Above all, Bernie Sanders is rich in authenticity; at a personal level he appeals to many people, especially the young. When Bernie talks about Medicare For All, people still listen because he makes it sound credible. When Trump calls him a communist, most people know that’s, to use Trump’s expression, bullshit. Bernie may call himself a socialist rather than a Democrat, but his progressive policies and vision of the future (one not based on unfettered capitalism) makes sense to a lot of Democrats, and not only Democrats. That’s why Bernie is leading the field, at least until Super Tuesday (March 3).

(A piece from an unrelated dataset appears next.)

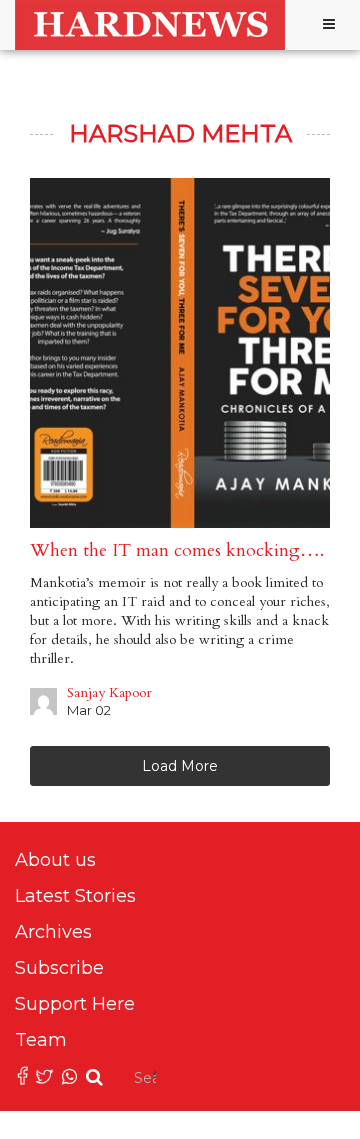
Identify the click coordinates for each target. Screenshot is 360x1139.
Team (41, 1040)
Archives (53, 932)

Michael Bloomberg is extraordinarily rich. This week the media finally depicted Bloomberg as a real contender. That triggered a deluge of conflicting stories, among which it was said, “the Blacks like him,” or “he has a bad history with women,” or “remember stop and frisk,” or “he is stealing the soul of the Democratic Party,” et cetera. Nevertheless, one Bloomberg fact rules them all – he is worth multiple billions. In one month, Bloomberg can give more money to a Democratic campaign than George Soros, that supposed fountain of liberal money, has donated to politics in his entire life. People know this about Bloomberg and have seen his ubiquitous ads. Whatever his history, whatever his real beliefs, it looks like people know he can out-spend Trump and the entire GOP; and people do sense that in the Citizens United era, money buys political success (it buys propaganda and propaganda secures votes). As a bonus, having been a Republican as well as an Independent, Bloomberg won’t scare the 1%. He’s also a pedigreed New Yorker with gravitas and to him Trump is a chump. Finally, he’s championed some progressive ideas such as dealing with the climate emergency and gun control. Will a broad spectrum of Democratic voters stomach Bloomberg buying an election, whether for himself or the ultimate candidate? Is it, to paraphrase Cato, “Trumpus delenda est?” (Trump must be destroyed.)

We’ll know a lot more on March 4.

[The IUY Weekly Journal assumes readers are passingly familiar with names and events. For more details, check with internet search (Google it).]

Quotes of the Week

“Can’t recall a worse day for DOJ and line prosecutors. A robbery in broad daylight in the middle of Chicago is more subtle than Barr’s obsession to shield Trump and his co-conspirators.”

Jeffrey Cramer, former federal prosecutor, 12 years at the DOJ, Business Insider, 2/12/2020.

“If any fields on a [visa] form are left blank, it will automatically be rejected. Even if it makes no sense for the applicant to fill out that field.  For example, if ‘Apt. Number’ is left blank because the immigrant lives in a house: rejected. Or if the field for a middle name is left blank because no middle name exists: rejected, too.”

“This Latest Trick from the Trump Administration . . .”  Catherine Rampell, The Washington Post, 2/13/2020.